Climate change is threatening to flood whole islands in the South Pacific, and traditional ski countries like Germany often must resort to snow machines: things are changing, and they are changing fast.

World climate experts on Monday in Lima will launch the year-long UN effort to find a new agreement by December 2015, and more generally to try to negotiate ways to stop the global warming trend.

The polar bear has become the standard bearer for the threat. In 2004, there were still 1,500 polar bears in Alaska and in north-western Canada, but more recently they were down to only about 900.

At the 2010 climate conference, in the Mexican seaside resort of Cancun, attendees agreed to scientists recommendations that they must limit global warming to a maximum of 2 degrees Celsius over the pre-industrial temperature. However, measures taken so far have been insufficient.

The 12-day UN Framework Convention on Climate Change (COP-20) conference in Lima will bring together 195 countries, to propose the guidelines for an agreement that is to be formally sealed a year later in Paris.

Hope has sprung from the recent small but historic agreement between China and the US to limit emissions - the world’s number one and two CO2 producers whose stalemate has blocked progress for the past decade.

US President Barack Obama announced that the US would reduce its greenhouse gas emissions by 26-28% by 2025, compared with 2005.

China wants to reduce its emissions of carbon dioxide (CO2) starting in 2030. Is that really enough? Hardly. However, climate experts and German government sources note that the Chinese leadership is nervous about thousands of unauthorised demonstrations against air pollution.

India is making progress too.

And yet talks about climate change usually turn into a blame game. After all, for many years it was only Western economies that secured economic growth while spewing greenhouse gases blamed for global warming.

Recently, hope has emerged of a more positive attitude than the one that made climate talks fail in Copenhagen in 2009. All states are required to come up with their own emission reduction goals starting with Lima. The deadline is late March 2015.
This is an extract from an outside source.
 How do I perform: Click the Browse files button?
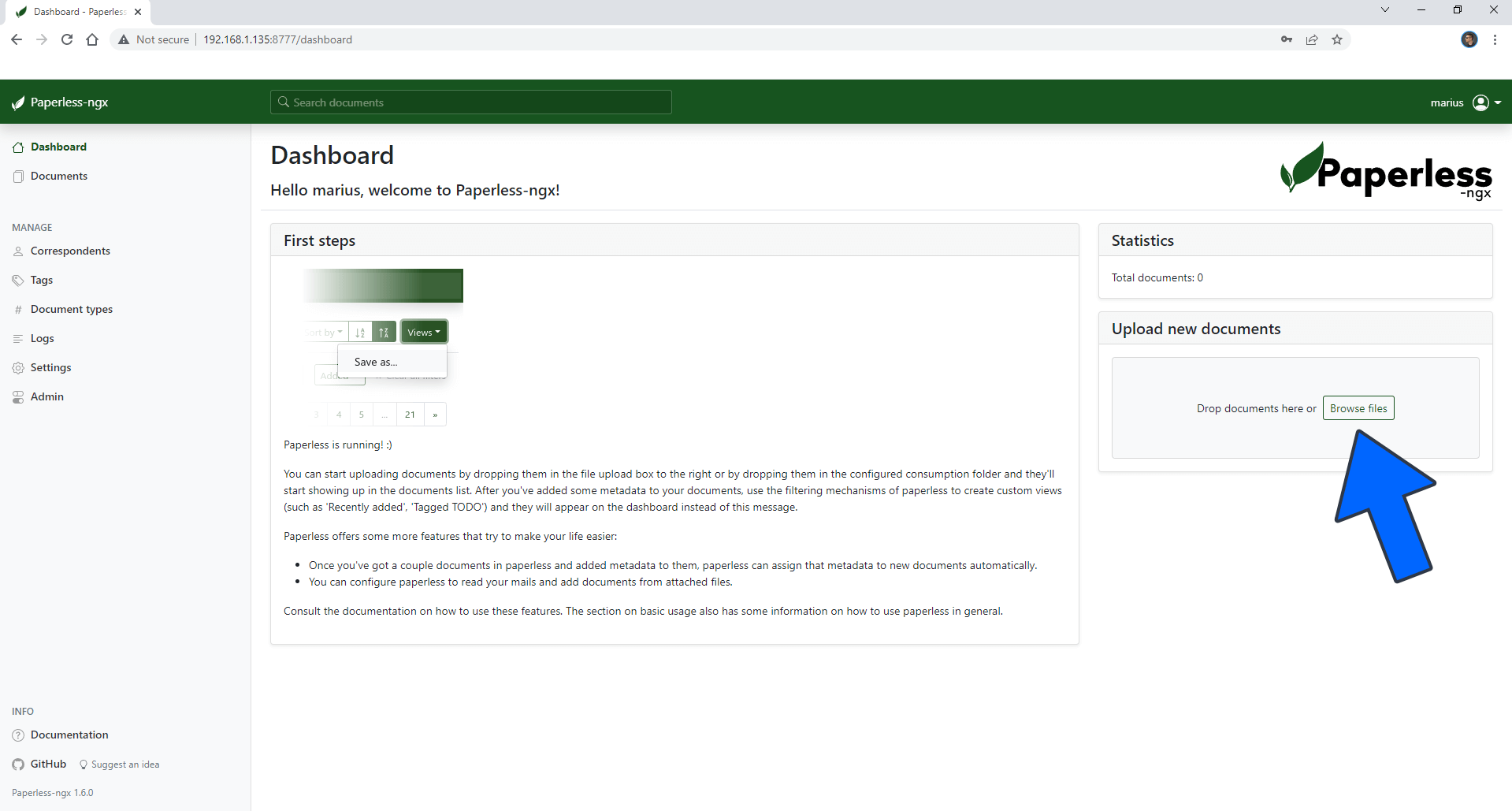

In Peru, negotiations will mostly focus on what gases should be targeted for reduction and the milestone year for achievement.

Unlike the 1997 Kyoto Protocol, the new framework will not feature binding obligations, but rather a mix of national goals that will put the 2-degree goal out of reach. And yet a legally binding agreement is utopian at this stage, given the spotty support for the Kyoto provisions.

So far, climate talks have mostly been a frustrating zero-sum game. The European Union has made an effort to reduce emissions, while other countries increase their output. Eventually, a global trade in emission quotas - that is, an international price for CO2 emissions - could manage to keep CO2 pollution in check.